My sisters’ mouths dropped open and they looked at me with admiration.

‘My God, that’s fantastic.’ Sophie hugged her.

‘Well done, Julie.’ I kissed her.

‘Stop, you’ll make me cry. It’s not that big a deal and the money is crap, but it’s something for me. My own little thing.’

‘It
is
a big deal,’ I said. ‘You’ve devoted your life to those kids and it’s great that you now have this outlet for yourself – and, of course, a means to make a bit of extra cash.’

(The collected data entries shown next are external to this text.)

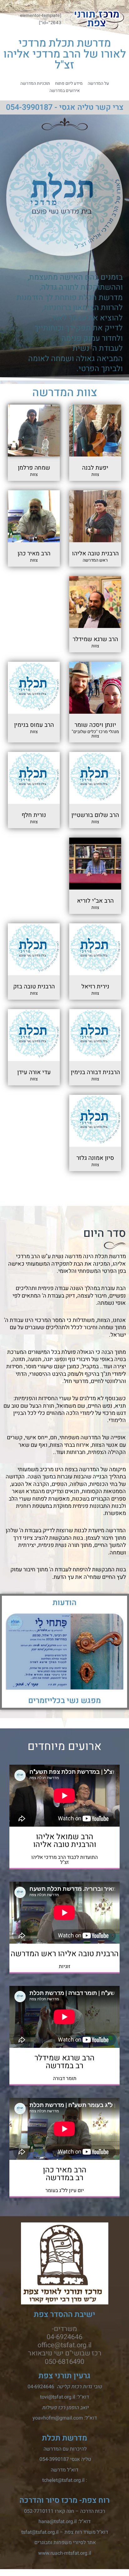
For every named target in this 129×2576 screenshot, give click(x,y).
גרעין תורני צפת (64, 2376)
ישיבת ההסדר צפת (64, 2314)
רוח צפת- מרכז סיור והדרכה (64, 2500)
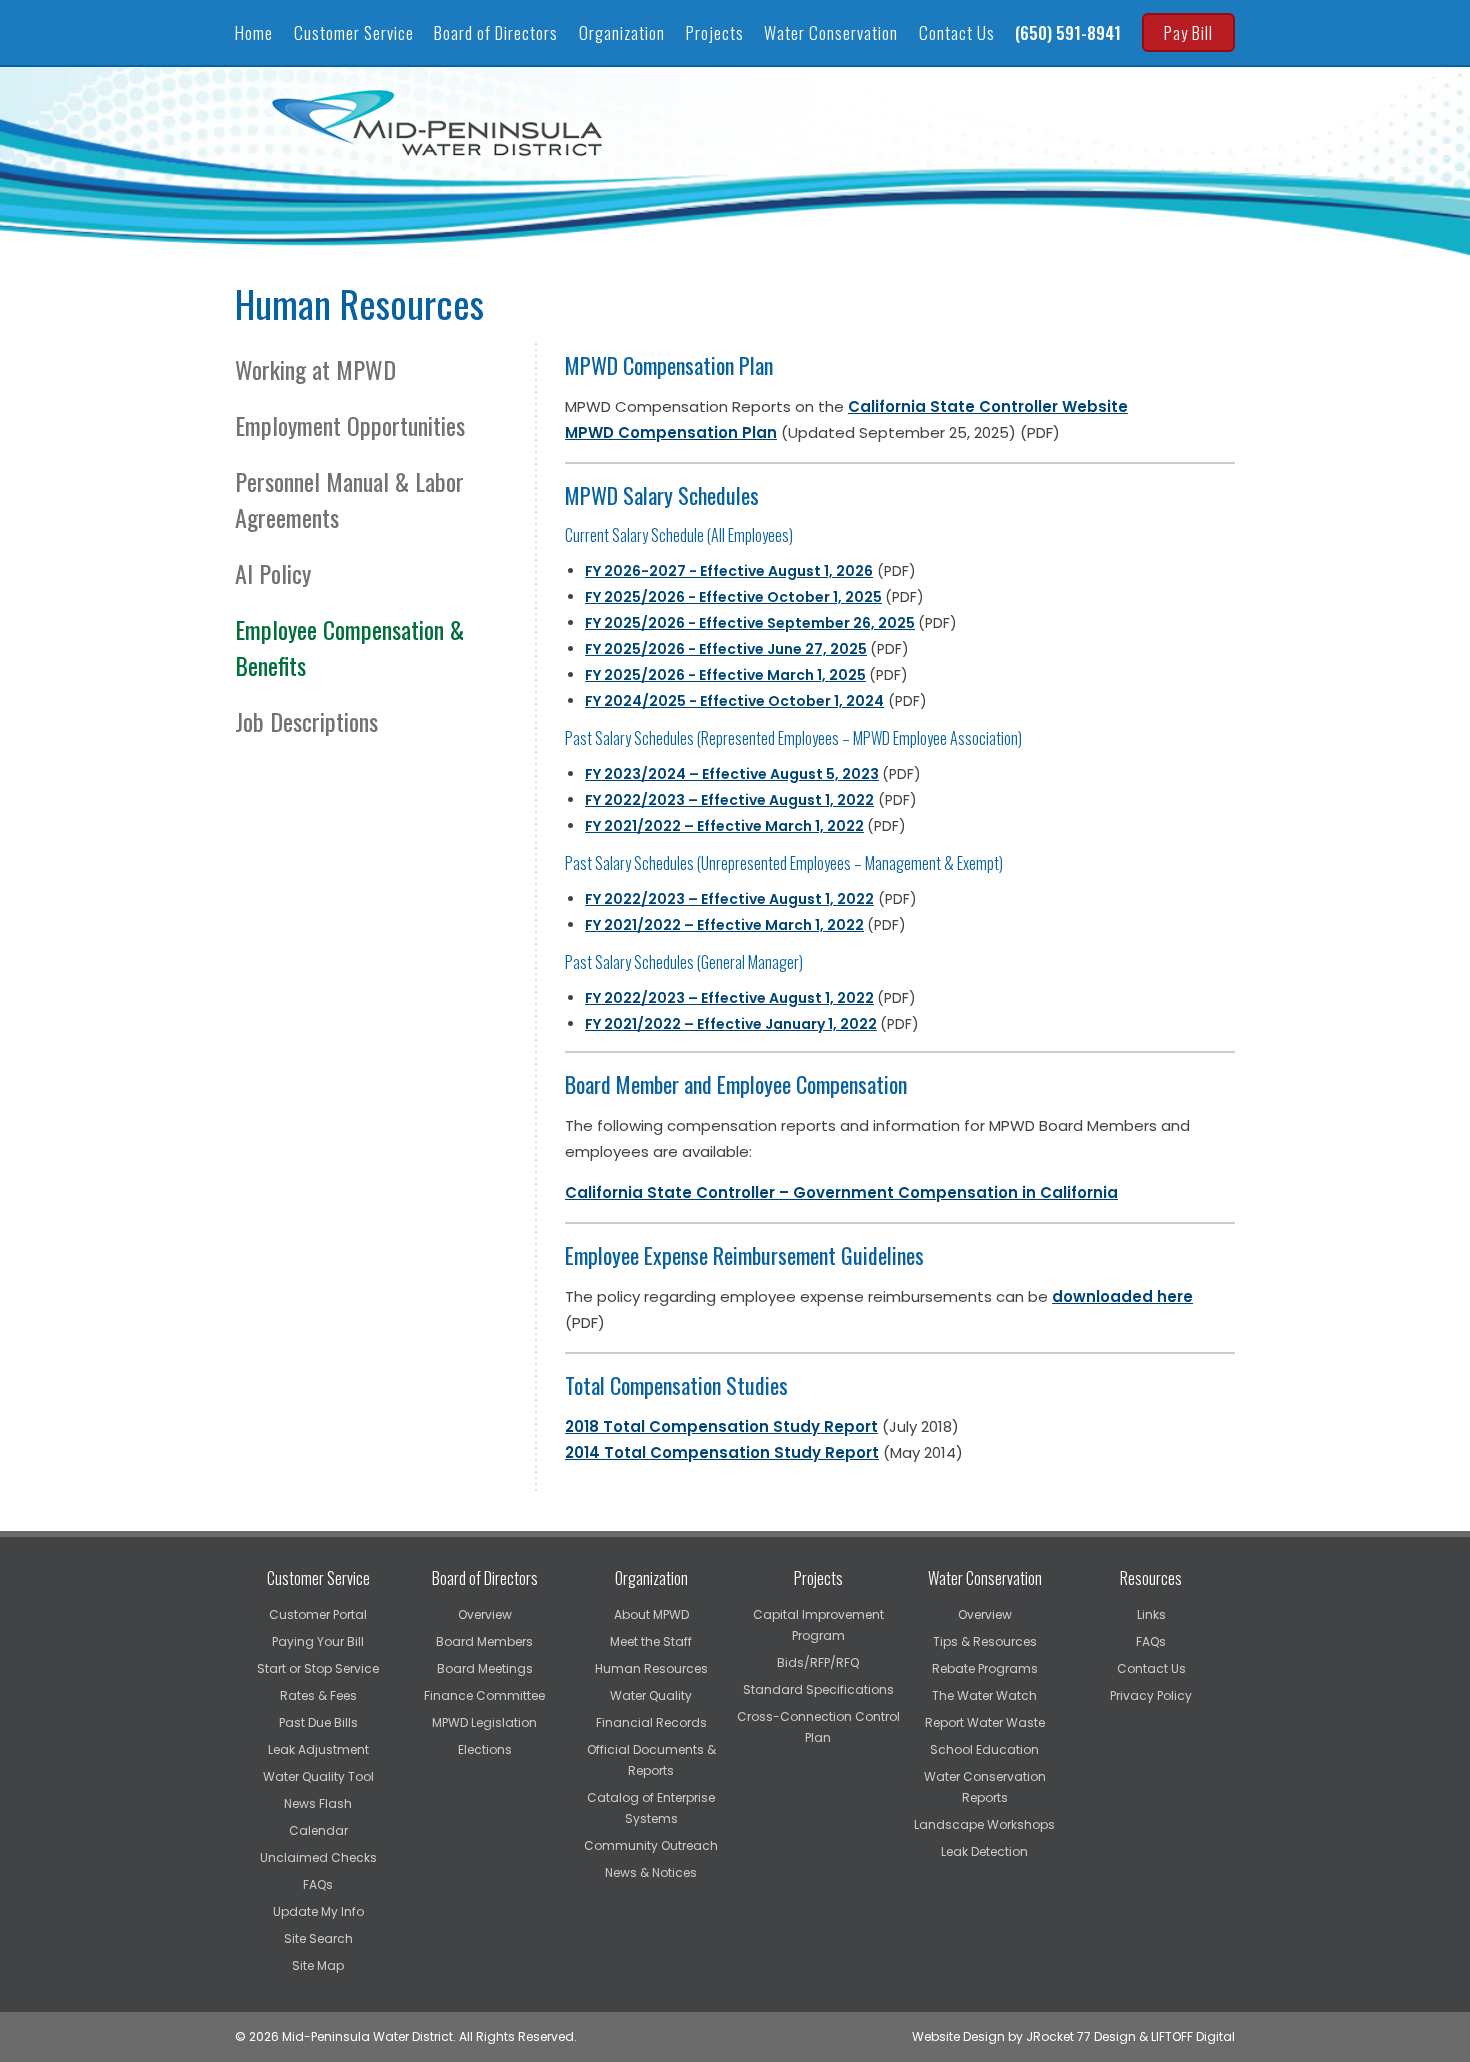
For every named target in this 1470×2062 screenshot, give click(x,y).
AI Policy (276, 573)
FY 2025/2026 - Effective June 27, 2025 (726, 649)
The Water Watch (984, 1695)
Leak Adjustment (318, 1749)
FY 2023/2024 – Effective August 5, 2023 (732, 774)
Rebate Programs (985, 1668)
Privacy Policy (1151, 1695)
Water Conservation (831, 32)
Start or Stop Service (318, 1668)
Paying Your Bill (318, 1641)
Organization (622, 32)
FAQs (318, 1884)
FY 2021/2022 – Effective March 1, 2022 (724, 826)
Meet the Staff (651, 1641)
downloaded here (1122, 1296)
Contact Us (957, 32)
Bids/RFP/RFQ (818, 1662)
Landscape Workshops (984, 1824)
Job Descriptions (309, 721)
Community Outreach (651, 1845)
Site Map (318, 1965)
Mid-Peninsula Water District (440, 123)
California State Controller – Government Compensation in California (841, 1192)
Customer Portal (318, 1614)
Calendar (318, 1830)
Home (254, 32)
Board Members (484, 1641)
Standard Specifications (818, 1689)
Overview (485, 1614)
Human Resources (651, 1668)
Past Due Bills (318, 1722)
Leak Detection (984, 1851)
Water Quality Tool (318, 1776)
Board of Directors (496, 32)
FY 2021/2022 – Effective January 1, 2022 (731, 1024)
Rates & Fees (318, 1695)
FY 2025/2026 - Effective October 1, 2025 (733, 597)
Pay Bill (1188, 32)
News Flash (318, 1803)
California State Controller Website (988, 406)
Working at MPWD (318, 369)
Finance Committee (484, 1695)
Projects (715, 32)
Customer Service (354, 32)
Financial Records (651, 1722)
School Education (984, 1749)
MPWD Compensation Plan (671, 432)
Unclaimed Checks (318, 1857)
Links (1151, 1614)
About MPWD (651, 1614)
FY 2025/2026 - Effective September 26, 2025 (750, 623)
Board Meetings (485, 1668)
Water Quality (651, 1695)
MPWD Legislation (484, 1722)
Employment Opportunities (353, 425)
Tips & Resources (985, 1641)
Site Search (318, 1938)
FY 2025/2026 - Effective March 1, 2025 (725, 675)
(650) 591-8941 (1068, 32)
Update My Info (318, 1911)
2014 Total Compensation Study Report (722, 1452)
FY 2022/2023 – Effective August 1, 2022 (729, 998)
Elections (485, 1749)
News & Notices (651, 1872)
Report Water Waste (985, 1722)
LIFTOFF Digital (1193, 2036)
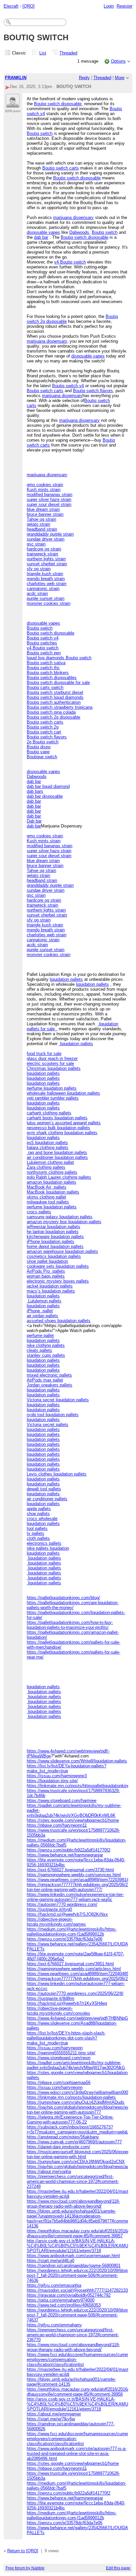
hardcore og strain (44, 548)
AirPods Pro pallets (46, 1271)
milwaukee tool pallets (48, 1201)
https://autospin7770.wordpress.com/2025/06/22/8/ (75, 1993)
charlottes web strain (46, 583)
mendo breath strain (46, 578)
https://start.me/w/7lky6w (51, 2418)
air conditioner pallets (47, 1498)
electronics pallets (44, 1543)
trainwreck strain (42, 553)
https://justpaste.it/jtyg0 (49, 1909)
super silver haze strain (49, 499)
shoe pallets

‘We can give you plenty of material,’ Sophie said.

‘You’d never be stuck for content with this family.’ I laughed.

‘It’s pretty amazing how this year has changed us, though, isn’t it?’ Julie said. ‘Even Gavin’s grown up, although I’m not sure how long the wildlife career will last.’

‘Remember how he flushed Goldie down the loo and overfed Skipper so we found him floating and bloated at the top of the fish bowl?’ Sophie giggled.

‘I give him six months, tops,’ Julie said.

‘I give him five,’ I said. ‘Unless Mum moves out to Washington and does his laundry for him.’

‘Are we being a bit harsh? Were we so mature at twenty-four?’ Sophie asked.

‘Yes, we were,’ I reminded her. ‘We were all working and living in our own apartments.’